We were thirty minutes into our cab ride to Biscayne Bay.

After killing the giant turtle, we had a few loose ends to tie up. First, the boat full of mortals. I used the Mist to give them all an urge to take a very long nap, making sure they’d forget the entire day when they woke up.

Once they were all snoozing, I gently tapped Captain Ron on the nose to wake him up, and politely asked him to dock the boat on the other side of the lake for the mortals. He did so without complaint. What a nice guy.

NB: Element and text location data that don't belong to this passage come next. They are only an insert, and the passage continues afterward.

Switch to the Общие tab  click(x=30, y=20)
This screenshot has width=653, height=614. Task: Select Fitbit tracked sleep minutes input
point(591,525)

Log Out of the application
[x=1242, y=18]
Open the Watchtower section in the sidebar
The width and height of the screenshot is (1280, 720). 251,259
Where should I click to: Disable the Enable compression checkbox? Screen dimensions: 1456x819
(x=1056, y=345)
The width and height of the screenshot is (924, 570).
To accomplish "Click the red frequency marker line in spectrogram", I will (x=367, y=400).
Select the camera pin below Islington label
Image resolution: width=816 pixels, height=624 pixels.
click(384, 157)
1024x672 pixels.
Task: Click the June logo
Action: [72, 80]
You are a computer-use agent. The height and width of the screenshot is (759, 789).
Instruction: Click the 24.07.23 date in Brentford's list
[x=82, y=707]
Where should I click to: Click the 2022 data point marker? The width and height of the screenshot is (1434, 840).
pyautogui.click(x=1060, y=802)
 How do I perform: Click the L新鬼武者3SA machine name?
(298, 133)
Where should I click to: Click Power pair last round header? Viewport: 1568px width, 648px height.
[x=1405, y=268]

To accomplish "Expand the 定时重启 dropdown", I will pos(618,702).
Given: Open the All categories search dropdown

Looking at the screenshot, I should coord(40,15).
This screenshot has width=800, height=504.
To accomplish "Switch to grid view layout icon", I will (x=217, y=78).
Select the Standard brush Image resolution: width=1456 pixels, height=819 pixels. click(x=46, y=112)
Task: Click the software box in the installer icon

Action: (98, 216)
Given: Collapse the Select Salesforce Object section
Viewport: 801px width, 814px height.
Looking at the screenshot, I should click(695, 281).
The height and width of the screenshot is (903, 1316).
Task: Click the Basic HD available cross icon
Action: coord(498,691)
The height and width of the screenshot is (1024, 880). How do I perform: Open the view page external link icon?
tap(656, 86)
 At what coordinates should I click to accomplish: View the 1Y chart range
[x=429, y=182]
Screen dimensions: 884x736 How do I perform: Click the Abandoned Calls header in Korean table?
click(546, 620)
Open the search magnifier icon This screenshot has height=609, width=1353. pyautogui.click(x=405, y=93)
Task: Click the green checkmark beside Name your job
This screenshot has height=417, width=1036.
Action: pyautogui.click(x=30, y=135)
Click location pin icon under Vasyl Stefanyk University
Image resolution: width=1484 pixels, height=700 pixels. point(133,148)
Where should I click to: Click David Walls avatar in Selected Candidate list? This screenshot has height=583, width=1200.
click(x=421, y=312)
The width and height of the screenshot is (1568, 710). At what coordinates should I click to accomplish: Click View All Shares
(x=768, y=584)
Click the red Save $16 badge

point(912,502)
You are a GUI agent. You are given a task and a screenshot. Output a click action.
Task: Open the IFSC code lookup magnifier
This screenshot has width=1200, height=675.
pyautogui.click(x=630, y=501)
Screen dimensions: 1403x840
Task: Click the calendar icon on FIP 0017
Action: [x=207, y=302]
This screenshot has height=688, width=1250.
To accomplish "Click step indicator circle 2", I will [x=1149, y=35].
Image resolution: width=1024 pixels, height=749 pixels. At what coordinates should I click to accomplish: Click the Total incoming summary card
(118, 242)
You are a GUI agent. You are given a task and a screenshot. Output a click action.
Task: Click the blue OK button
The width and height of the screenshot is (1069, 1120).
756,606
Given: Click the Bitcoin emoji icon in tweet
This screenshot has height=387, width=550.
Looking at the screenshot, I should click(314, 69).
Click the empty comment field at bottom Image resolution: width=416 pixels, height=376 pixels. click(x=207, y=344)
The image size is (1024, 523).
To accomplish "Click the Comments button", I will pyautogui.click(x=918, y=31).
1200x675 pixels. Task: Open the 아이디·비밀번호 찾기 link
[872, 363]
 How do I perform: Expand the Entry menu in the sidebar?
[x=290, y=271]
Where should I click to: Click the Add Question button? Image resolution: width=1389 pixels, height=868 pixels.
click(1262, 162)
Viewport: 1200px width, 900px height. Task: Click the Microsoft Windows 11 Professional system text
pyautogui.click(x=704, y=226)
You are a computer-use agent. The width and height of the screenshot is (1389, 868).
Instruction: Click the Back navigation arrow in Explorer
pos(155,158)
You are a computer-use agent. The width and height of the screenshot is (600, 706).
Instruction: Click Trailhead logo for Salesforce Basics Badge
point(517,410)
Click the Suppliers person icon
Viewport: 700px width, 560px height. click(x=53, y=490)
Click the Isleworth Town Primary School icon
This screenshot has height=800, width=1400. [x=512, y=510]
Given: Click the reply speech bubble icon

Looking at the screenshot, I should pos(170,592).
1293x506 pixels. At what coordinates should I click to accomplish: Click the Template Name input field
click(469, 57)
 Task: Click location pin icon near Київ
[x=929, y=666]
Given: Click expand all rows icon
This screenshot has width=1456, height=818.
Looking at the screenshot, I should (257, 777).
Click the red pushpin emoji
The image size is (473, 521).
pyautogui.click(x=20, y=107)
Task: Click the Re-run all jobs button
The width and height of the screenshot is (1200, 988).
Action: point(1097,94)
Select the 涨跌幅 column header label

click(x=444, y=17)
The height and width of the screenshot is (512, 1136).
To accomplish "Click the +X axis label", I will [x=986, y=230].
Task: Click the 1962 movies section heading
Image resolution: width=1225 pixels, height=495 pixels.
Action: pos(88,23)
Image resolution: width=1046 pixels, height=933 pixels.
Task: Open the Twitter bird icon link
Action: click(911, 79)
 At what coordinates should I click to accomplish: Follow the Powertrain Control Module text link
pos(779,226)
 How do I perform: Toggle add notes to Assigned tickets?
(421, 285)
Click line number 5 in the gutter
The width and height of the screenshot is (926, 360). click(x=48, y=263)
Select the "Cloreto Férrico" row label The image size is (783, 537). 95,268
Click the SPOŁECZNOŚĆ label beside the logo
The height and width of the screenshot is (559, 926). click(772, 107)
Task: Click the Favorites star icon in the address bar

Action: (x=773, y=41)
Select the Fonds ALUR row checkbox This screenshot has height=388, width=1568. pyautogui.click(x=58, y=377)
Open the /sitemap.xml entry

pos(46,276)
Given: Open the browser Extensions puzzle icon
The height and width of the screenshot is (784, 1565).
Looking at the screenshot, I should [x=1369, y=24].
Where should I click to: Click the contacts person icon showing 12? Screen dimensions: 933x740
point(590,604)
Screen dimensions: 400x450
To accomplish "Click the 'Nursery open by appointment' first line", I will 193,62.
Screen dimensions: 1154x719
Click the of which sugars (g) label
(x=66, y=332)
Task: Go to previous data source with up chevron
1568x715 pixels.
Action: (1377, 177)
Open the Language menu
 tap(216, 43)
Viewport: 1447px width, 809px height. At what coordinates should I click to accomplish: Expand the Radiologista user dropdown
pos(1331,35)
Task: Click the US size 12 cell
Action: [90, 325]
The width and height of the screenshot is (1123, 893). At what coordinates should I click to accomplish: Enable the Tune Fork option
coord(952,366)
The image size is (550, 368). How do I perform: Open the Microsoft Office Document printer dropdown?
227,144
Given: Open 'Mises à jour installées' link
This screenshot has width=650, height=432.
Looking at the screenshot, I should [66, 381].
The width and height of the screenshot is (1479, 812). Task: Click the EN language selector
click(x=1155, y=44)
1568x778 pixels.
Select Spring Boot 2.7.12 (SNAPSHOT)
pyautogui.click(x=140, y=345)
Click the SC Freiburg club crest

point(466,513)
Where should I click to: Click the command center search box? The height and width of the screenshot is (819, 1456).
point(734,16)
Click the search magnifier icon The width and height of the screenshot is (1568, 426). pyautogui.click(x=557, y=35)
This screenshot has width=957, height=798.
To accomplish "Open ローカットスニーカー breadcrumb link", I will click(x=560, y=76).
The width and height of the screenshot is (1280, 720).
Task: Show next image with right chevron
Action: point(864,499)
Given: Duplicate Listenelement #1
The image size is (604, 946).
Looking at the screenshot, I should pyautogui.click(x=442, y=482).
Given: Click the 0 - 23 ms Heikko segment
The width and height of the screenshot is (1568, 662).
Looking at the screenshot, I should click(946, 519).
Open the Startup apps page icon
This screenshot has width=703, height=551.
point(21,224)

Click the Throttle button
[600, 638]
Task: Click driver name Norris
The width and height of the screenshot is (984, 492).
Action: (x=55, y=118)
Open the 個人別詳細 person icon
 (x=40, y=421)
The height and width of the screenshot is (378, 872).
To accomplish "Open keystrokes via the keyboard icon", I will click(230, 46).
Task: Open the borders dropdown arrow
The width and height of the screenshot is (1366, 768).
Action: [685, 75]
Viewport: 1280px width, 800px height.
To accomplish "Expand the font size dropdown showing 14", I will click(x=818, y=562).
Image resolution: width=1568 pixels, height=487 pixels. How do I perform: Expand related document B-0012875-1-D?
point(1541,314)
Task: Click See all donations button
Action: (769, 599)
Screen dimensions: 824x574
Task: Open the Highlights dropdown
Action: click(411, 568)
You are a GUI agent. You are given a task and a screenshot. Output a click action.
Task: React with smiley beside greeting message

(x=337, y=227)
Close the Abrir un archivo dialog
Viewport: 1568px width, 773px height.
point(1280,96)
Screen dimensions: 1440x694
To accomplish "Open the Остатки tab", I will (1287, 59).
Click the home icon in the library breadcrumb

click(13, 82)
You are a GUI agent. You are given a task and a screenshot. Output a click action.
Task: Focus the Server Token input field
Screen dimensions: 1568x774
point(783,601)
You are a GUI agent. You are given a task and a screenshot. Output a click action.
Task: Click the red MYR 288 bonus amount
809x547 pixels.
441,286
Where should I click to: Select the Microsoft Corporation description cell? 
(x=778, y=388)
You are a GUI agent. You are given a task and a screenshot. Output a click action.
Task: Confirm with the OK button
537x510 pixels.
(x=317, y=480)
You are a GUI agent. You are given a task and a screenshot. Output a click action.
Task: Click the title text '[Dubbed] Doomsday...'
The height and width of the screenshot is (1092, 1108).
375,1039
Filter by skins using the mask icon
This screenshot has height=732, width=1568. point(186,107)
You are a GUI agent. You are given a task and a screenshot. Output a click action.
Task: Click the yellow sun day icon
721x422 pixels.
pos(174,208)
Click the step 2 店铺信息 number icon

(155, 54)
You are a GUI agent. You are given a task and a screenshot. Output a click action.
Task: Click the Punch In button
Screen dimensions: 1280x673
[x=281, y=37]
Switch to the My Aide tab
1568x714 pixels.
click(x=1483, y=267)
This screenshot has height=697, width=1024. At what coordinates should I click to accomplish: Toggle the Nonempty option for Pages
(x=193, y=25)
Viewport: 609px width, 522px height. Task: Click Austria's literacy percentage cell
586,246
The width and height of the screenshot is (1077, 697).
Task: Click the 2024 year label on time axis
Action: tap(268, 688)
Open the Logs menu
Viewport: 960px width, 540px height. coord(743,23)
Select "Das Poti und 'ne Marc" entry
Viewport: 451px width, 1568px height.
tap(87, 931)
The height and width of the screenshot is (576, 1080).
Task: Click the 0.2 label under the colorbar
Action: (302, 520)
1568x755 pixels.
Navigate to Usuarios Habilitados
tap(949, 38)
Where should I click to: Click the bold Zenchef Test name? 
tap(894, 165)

Then we had a nice, productive conversation with absolutely zero violence. I learned his real name was Sciron—never heard of him, didn’t have time to look him up either, so I guess that would remain a mystery. I told him that I was willing to forgive his pushy attitude in exchange for appropriate compensation, that being all the money he collected doing his ferry rides. He eagerly accepted, handing me two grand in cash. He truly was a professional entrepreneur, considering that was all from a single day’s work.

While I was counting the money, a lightning bolt from the perfectly clear sky struck Sciron. Weird how the world works sometimes.

Anyway, with our new funds, I made the executive decision to speed up our quest. That meant flying back across the lake under our own power and heading straight for the Louis Armstrong New Orleans International Airport. 

The Mist came in clutch again, allowing us to deal with the usual problems. Two business cards suddenly looked like valid driver’s licenses to the TSA agents. 

The flight itself was nice. About five hundred for the both of us and only two hours in the air. Way better than another twenty hours on a bus.

We landed in Miami a while after sunset, hopped in a cab, and now here we were.

Jason nudged me once the car rolled to a stop. “We’ve arrived at the bay.” 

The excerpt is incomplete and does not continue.